Deux nouvelles séries documentaires aux titres sans équivoque sont consacrées aux féminicides et à la violence conjugale. À une semaine de leur diffusion, Métro a eu accès à Femme, je te tue et Pas une de plus.
En 2020, 21 féminicides ont été perpétrés au Québec. Plus généralement, au Canada, une femme est tuée parce qu’elle est une femme chaque 2,28 jours. Ces données fournies par l’Observatoire canadien du féminicide pour la justice et la responsabilisation font froid dans le dos.
Face à une réalité alarmante, Investigation et ICI RDI proposent chacune une émission consacrée à ce fléau qui ronge la société. Sur la première de ces deux chaînes, Femme, je te tue revient sur huit féminicides qui ont eu lieu dans la province dans les vingt dernières années. On se replonge ainsi dans les tragédies que sont les meurtres de Clémence Beaulieu-Patry et de Sonia Raymond, entre autres.
À la croisée des séries documentaires et policières, l’approche est «assez unique», confie la réalisatrice Mariane McGraw. «L’idée est d’aller au-delà de la nouvelle. En incorporant des témoignages au récit journalistique, on donne une dimension humaine. La femme [assassinée, ndlr] est au centre de sa propre histoire», souligne-t-elle.
Selon la comédienne engagée Ingrid Falaise, qui coanime Femme, je te tue avec la journaliste Sarah Bernard, il s’agit «d’un immense problème de société que des hommes s’autorisent à tuer des femmes», dit-elle, émue aux larmes, lors de la conférence de presse.
Il faut se rendre compte que le féminicide n’est pas un fait divers. En tant que femme, j’aimerais aller prendre une marche le soir et ne pas avoir peur.
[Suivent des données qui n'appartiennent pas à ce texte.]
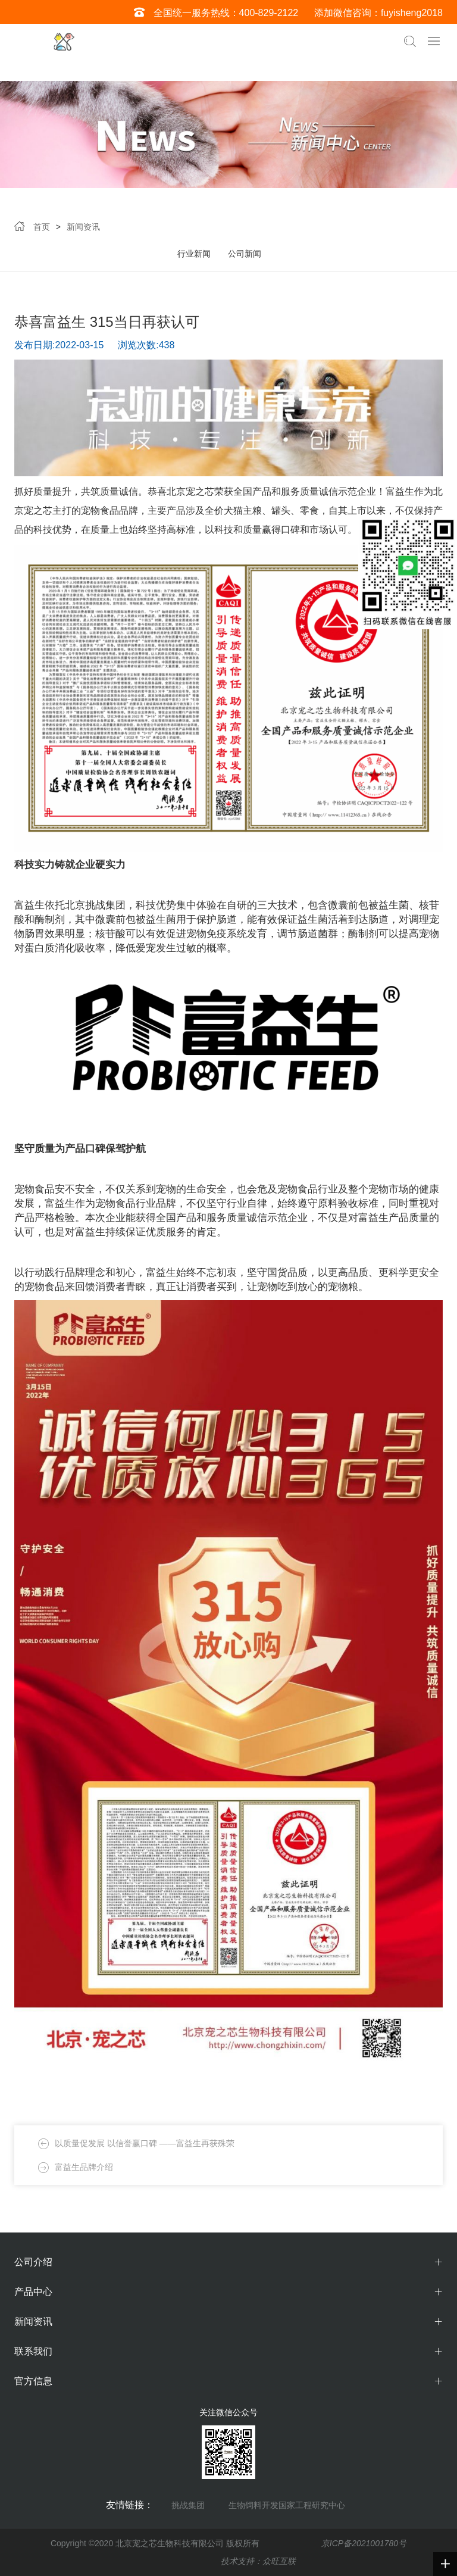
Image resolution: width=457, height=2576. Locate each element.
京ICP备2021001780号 (363, 2543)
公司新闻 (244, 254)
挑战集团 (188, 2505)
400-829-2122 (269, 13)
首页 (41, 227)
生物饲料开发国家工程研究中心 (286, 2505)
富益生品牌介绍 (84, 2167)
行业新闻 (194, 254)
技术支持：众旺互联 (258, 2561)
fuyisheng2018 (412, 13)
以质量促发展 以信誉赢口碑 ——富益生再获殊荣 (144, 2143)
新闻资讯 (83, 227)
Mais on n’est pas rendu là. En attendant, il faut dénoncer, parler, prendre la parole, oser faire des séries comme Femme, je te tue.
Ingrid Falaise
Fuir la violence conjugale
«On doit parler d’agressions sexuelles, de misogynie, d’exploitation sexuelle, de crimes d’honneur et de violence conjugale, bien évidemment», poursuit Ingrid Falaise, évoquant le spectre immense des féminicides.
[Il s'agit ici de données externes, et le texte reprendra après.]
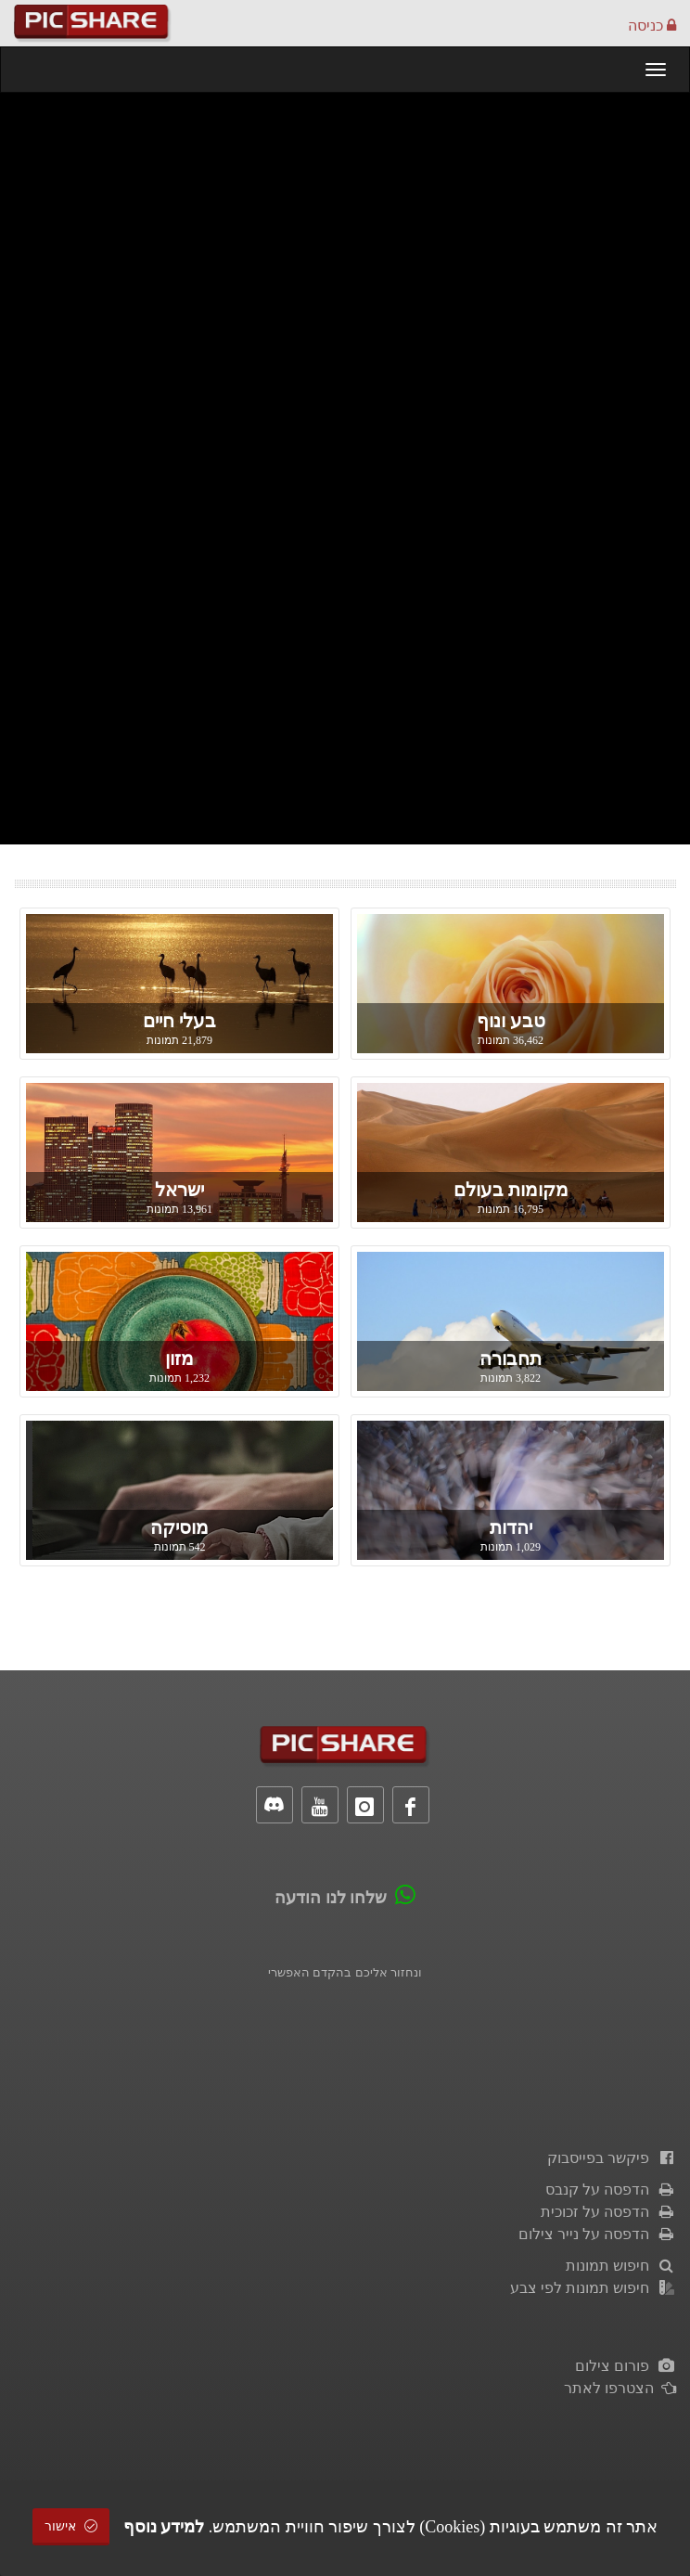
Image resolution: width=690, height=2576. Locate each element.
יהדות (511, 1527)
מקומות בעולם (511, 1189)
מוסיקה (179, 1527)
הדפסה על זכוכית (608, 2212)
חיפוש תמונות (621, 2265)
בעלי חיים (179, 1021)
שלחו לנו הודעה (331, 1897)
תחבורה (510, 1358)
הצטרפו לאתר (620, 2388)
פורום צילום (625, 2366)
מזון (179, 1358)
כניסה (652, 25)
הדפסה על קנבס (610, 2189)
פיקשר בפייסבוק (611, 2158)
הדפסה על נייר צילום (597, 2234)
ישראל (179, 1189)
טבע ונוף (511, 1021)
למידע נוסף (164, 2527)
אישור (71, 2526)
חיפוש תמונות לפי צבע (593, 2288)
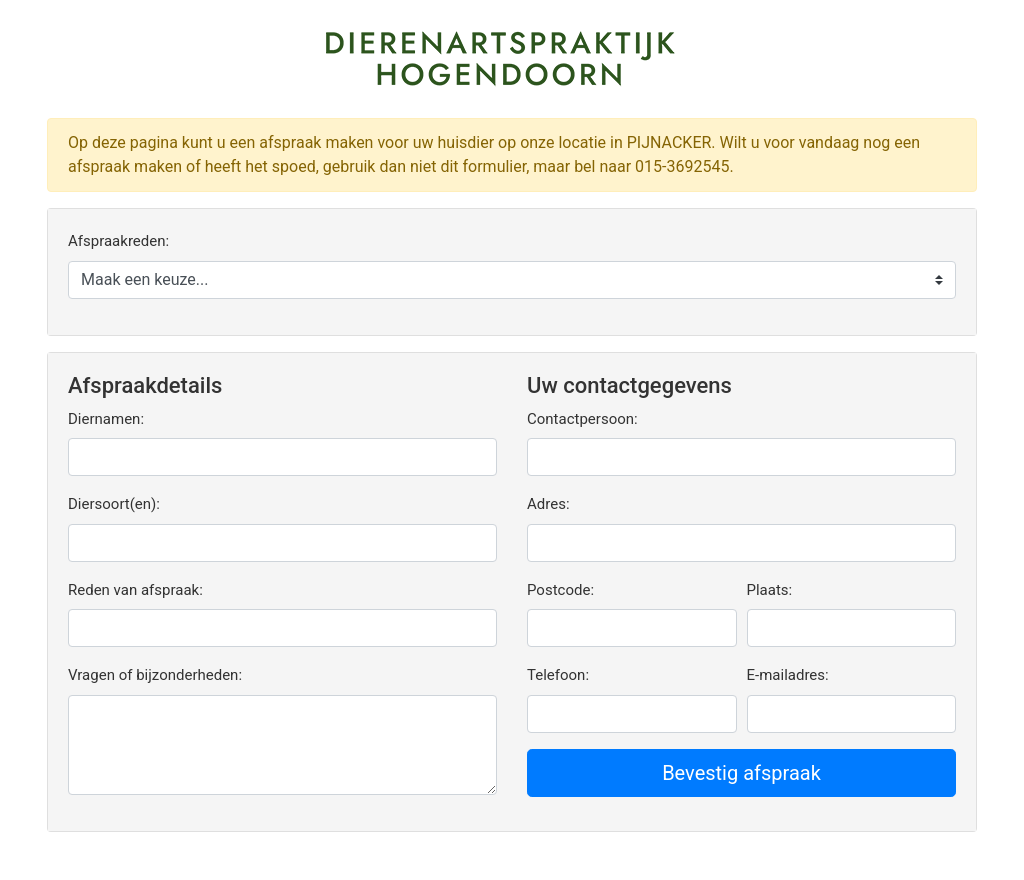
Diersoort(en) (112, 504)
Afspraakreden (116, 241)
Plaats (768, 590)
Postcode (558, 590)
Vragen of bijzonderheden (153, 675)
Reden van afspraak (133, 590)
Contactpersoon (580, 419)
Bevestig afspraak (741, 773)
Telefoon (556, 675)
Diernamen (104, 419)
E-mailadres (786, 675)
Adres (546, 504)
De violence conjugale, il en est justement question dans la très intimiste docusérie Pas une de plus d’Ève Lamont. Chaque épisode apporte en effet un éclairage inédit sur le phénomène, alors que l’on suit plusieurs intervenantes dans une maison d’aide et d’hébergement pour femmes victimes de violence conjugale.
L’une d’entre elles, Georgia, indique que cette immersion a été rendue possible afin de «démystifier ce que sont [les] maisons d’hébergement et l’accueil que les femmes y reçoivent». L’intervenante insiste sur l’approche bienveillante, sans jugement, de telles structures. «Nous accompagnons les femmes dans leur démarche. Si avec Pas une de plus nous pouvons leur montrer qu’il y a des ressources pour elles, nous avons accompli notre mission», ajoute-t-elle.
Sa collègue Mélanie explique également que, contrairement aux idées reçues, ces hébergements apportent «beaucoup de stabilité aux femmes victimes de violence conjugale qui se trouvent dans une tourmente constante». Elle renchérit: «Nous les suivons le temps nécessaire, dans un milieu qui est sain et sécuritaire.»
Il faut parler de la violence conjugale pour qu’elle ne soit plus taboue.
Georgia, intervenante en maison d’aide et d’hébergement pour femmes victimes de violence conjugale
Des avancements?
«Certaines ne savent peut-être pas qu’elles vivent de la violence conjugale. D’autres vont peut-être se reconnaître dans la série», espère Mélanie. «Ça prend du temps pour comprendre ce que l’on vit, observe-t-elle. Notre travail est de semer des graines, à elles de les arroser.»
De son côté, si Femme, je te tue apporte des témoignages exclusifs, celui de la mère de Marylène Levesque par exemple, la série permet aussi de revenir sur des cold cases. «Ressortir de vieilles histoires peut vraisemblablement mener à de nouvelles informations ou donner envie aux gens de raconter des choses 20 ans plus tard. Ce n’est pas impossible que l’affaire Milia Abrar soit rouverte grâce à l’émission», soutient à ce propos Sarah Bernard.
Enfin, en plus d’exposer les différents visages de cette violence faite aux femmes, Sarah Bernard estime que Femme, je te tue pourrait ouvrir la discussion, éveiller les consciences. Ingrid Falaise, elle, s’interroge: «C’est notre responsabilité de nous demander pourquoi est-ce ça perdure dans notre société. Comment, en tant qu’être humain, je peux être vecteur de changement? Comment est-ce que je peux aider à arrêter toute cette violence, cette prise de contrôle ultime envers les femmes?»